[Task to carry out]
If an entry below contains an image, drop the image and retype the rest exactly.

[Data to examine]
==*==
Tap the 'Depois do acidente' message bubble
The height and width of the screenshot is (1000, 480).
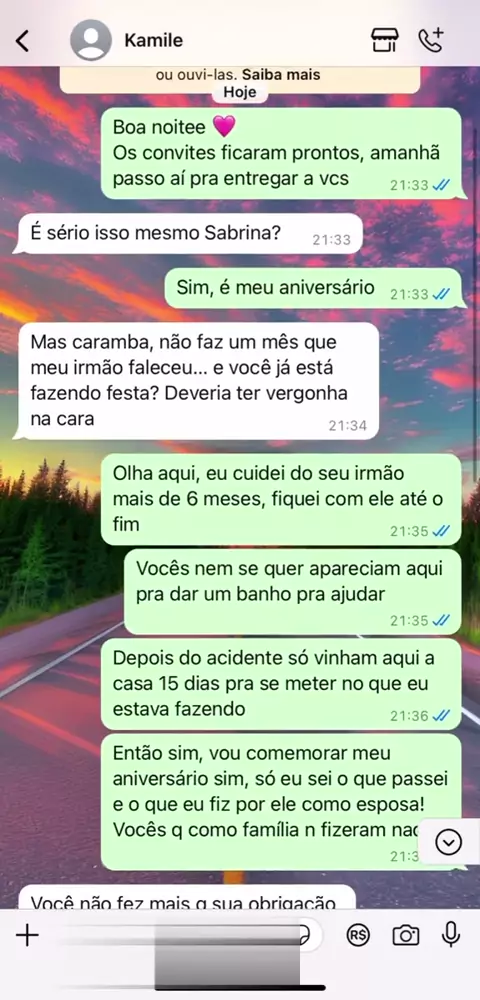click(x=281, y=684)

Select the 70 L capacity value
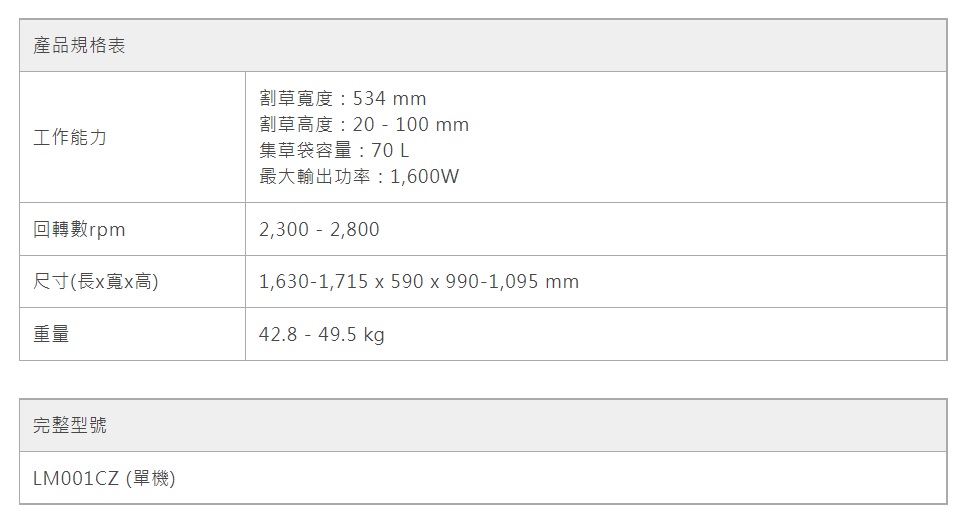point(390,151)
==*==
[The answer]
Tap the 'Depois do acidente' message bubble
The height and width of the screenshot is (1000, 480).
click(x=281, y=684)

Select the 70 L capacity value
point(390,151)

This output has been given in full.